Designing Grammar Rules¶
Writing syntactically correct BNF is only the first step. A working parser requires deliberate decisions about rule organization, PSI tree shape, and error handling hooks. As the Grammar-Kit documentation puts it: "Writing a grammar doesn't mean the generated parser will work. The tricky part is to tune some raw grammar into a working grammar."
This page covers the architectural principles, common patterns, and pitfalls that turn a raw grammar into a robust parser. It assumes you already know the BNF syntax covered in Grammar Syntax.
Grammar Architecture¶
A Grammar-Kit grammar has a predictable top-down structure. The decisions you make about that structure determine what the generated parser produces and what the resulting PSI tree looks like.
Top-Down Structure¶
The first rule in the file is the grammar root. Grammar-Kit treats it as implicitly private, so no PSI class is generated for it. The root typically delegates to a private helper that loops over top-level constructs:
root ::= item *
Each public rule produces one PSI node and one IElementType constant. Private rules produce neither. Their matched content merges into the parent node instead. This distinction is the primary tool for controlling what appears in your PSI tree.
The following template shows a well-organized grammar. Read the inline comments for the role of each section:
// 1. Global attributes
{
parserClass="com.example.lang.parser.MyLangParser"
parserUtilClass="com.example.lang.parser.MyLangParserUtil"
psiClassPrefix="MyLang"
psiImplClassSuffix="Impl"
psiPackage="com.example.lang.psi"
psiImplPackage="com.example.lang.psi.impl"
elementTypeHolderClass="com.example.lang.psi.MyLangTypes"
elementTypeClass="com.example.lang.psi.MyLangElementType"
tokenTypeClass="com.example.lang.psi.MyLangTokenType"
// Pattern-based attributes
extends(".*_expr")=expr
name(".*_expr")='expression'
consumeTokenMethod(".*_recover")="consumeTokenFast"
// 2. Token declarations
tokens=[
SEMI=';'
COMMA=','
EQ='='
LP='('
RP=')'
LB='{'
RB='}'
space='regexp:\s+'
comment='regexp://.*'
number='regexp:\d+(\.\d*)?'
id='regexp:\p{Alpha}\w*'
string="regexp:('([^'\\]|\\.)*'|\"([^\"\\]|\\.)*\")"
]
}
// 3. Root rule (implicitly private)
root ::= item *
// 4. Top-level dispatch (private — no PSI node needed)
private item ::= !<<eof>> statement ';' {
pin=1
recoverWhile=item_recover
}
private item_recover ::= !(';' | id)
// 5. Statement alternatives (private dispatch)
private statement ::= assignment | function_call
// 6. Public rules (each generates a PSI node)
assignment ::= id '=' expr {pin=2}
function_call ::= id '(' [!')' expr (',' expr) *] ')' {pin(".*")=1}
// 7. Expression hierarchy
expr ::= add_group | mul_group | primary_group
private add_group ::= plus_expr | minus_expr
private mul_group ::= mul_expr | div_expr
private primary_group ::= literal_expr | ref_expr | paren_expr
plus_expr ::= expr '+' expr
minus_expr ::= expr '-' expr
mul_expr ::= expr '*' expr
div_expr ::= expr '/' expr
literal_expr ::= number | string
ref_expr ::= id
paren_expr ::= '(' expr ')' {pin=1}
The key principles at work here: global attributes and tokens go at the top, the root rule delegates to a private helper with a loop, the !<<eof>> guard prevents an infinite loop at end of file, private rules dispatch to public rules so no unnecessary PSI nodes are created, and recovery rules sit near the rules they protect.
Choosing Private vs.

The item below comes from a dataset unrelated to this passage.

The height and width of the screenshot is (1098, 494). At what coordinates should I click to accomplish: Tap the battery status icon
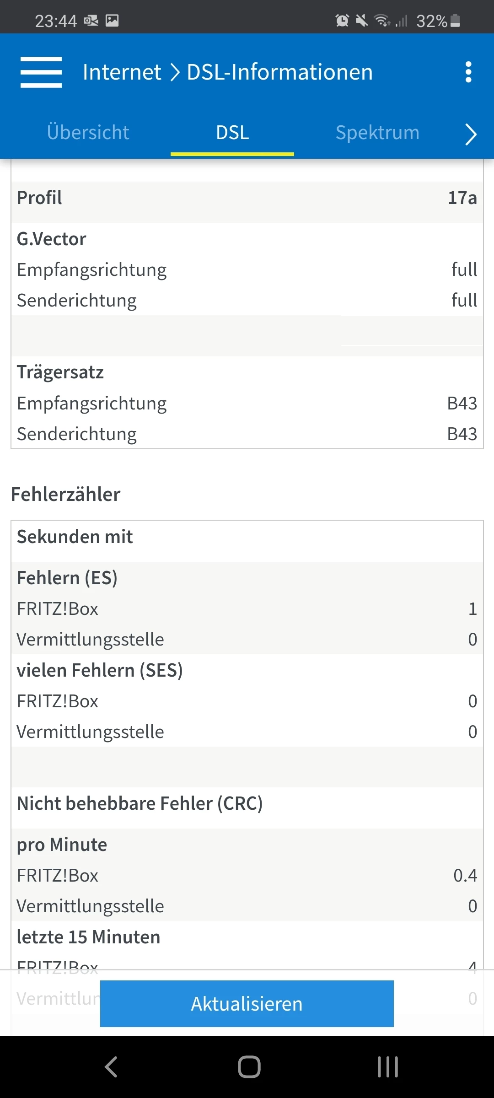[x=455, y=21]
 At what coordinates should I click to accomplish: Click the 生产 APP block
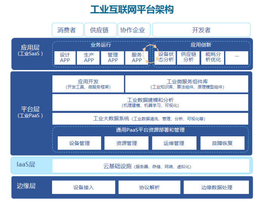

Public¶
Rules are public by default. Every public rule generates a PSI class and an IElementType constant, which means every public rule creates a node in the PSI tree. Use private when a rule is structural plumbing that should not appear in the tree.

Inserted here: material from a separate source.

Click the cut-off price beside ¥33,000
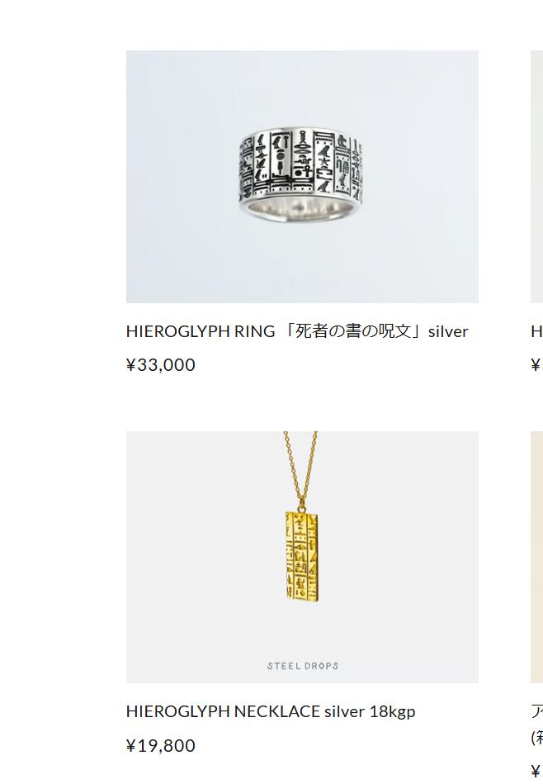 [x=536, y=364]
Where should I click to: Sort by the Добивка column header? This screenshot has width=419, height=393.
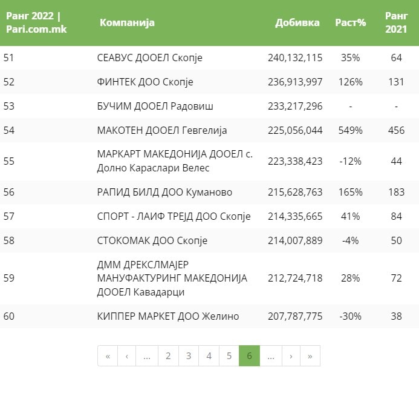(297, 22)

Common uses for private rules:
- Root loop items (
private item ::= ...) - Dispatch rules that group alternatives (
private statement ::= select | delete | ...) - Recovery predicates (
private item_recover ::= !(';' | id)) - Operator priority groups in expressions (
private mul_group ::= mul_expr | div_expr)
The Grammar-Kit guidance is direct: "Specify private attribute on any rule if you don't want it to be present in AST as early as possible."
Public helper rules create noise
If you leave helper rules public, the PSI tree fills with nodes that carry no semantic meaning. Compare:
// Unnecessary PSI nodes for 'item' and 'statement'
root ::= item *
item ::= !<<eof>> statement ';'
statement ::= assignment | function_call
// Clean tree — only 'assignment' and 'function_call' appear
root ::= item *
private item ::= !<<eof>> statement ';' {pin=1 recoverWhile=item_recover}
private item_recover ::= !(';' | id)
statement ::= assignment | function_call
Flattening with extends¶
Without extends, expression grammars produce deeply nested PSI trees. A simple literal like 42 might be wrapped in several layers:
FileNode
Expr
PlusExpr
LiteralExpr
number: '42'
Adding extends(".*_expr")=expr collapses the redundant wrapping nodes. The root expression rule never appears in the tree, and the AST becomes flat:
FileNode
LiteralExpr
number: '42'
Here is the before and after in grammar form:
// BEFORE: no extends — deep AST
expr ::= factor plus_expr *
left plus_expr ::= ('+' | '-') factor
private factor ::= primary mul_expr *
left mul_expr ::= ('*' | '/') primary
private primary ::= literal_expr
literal_expr ::= number
// AFTER: with extends — flat AST
{
extends(".*_expr")=expr
}
expr ::= factor plus_expr *
left plus_expr ::= ('+' | '-') factor
private factor ::= primary mul_expr *
left mul_expr ::= ('*' | '/') primary
private primary ::= literal_expr
literal_expr ::= number
For the full expression parsing framework, including priority tables and associativity, see Expression Parsing.
Common Patterns¶
These patterns are reusable building blocks. Adapt them to your language rather than designing from scratch.
Lists and Separators¶
A comma-separated list appears in almost every grammar. Define it once as a meta rule and reuse it:
// Define once as a meta rule
meta comma_list ::= <<param>> (',' <<param>>) *
// Use for any comma-separated construct
import_list ::= <<comma_list import_item>>
param_list ::= <<comma_list param_decl>>
arg_list ::= <<comma_list expr>>
For parenthesized lists that need error recovery, use this pattern:
list ::= '(' [!')' item (',' item) *] ')' {pin(".*")=1}
item ::= number {recoverWhile=item_recover}
private item_recover ::= !(',' | ')')
The pin(".*")=1 pins every sub-sequence at its first item. The !')' lookahead before item prevents matching an empty list as an error. The recoverWhile on each item skips unrecognized tokens until , or ).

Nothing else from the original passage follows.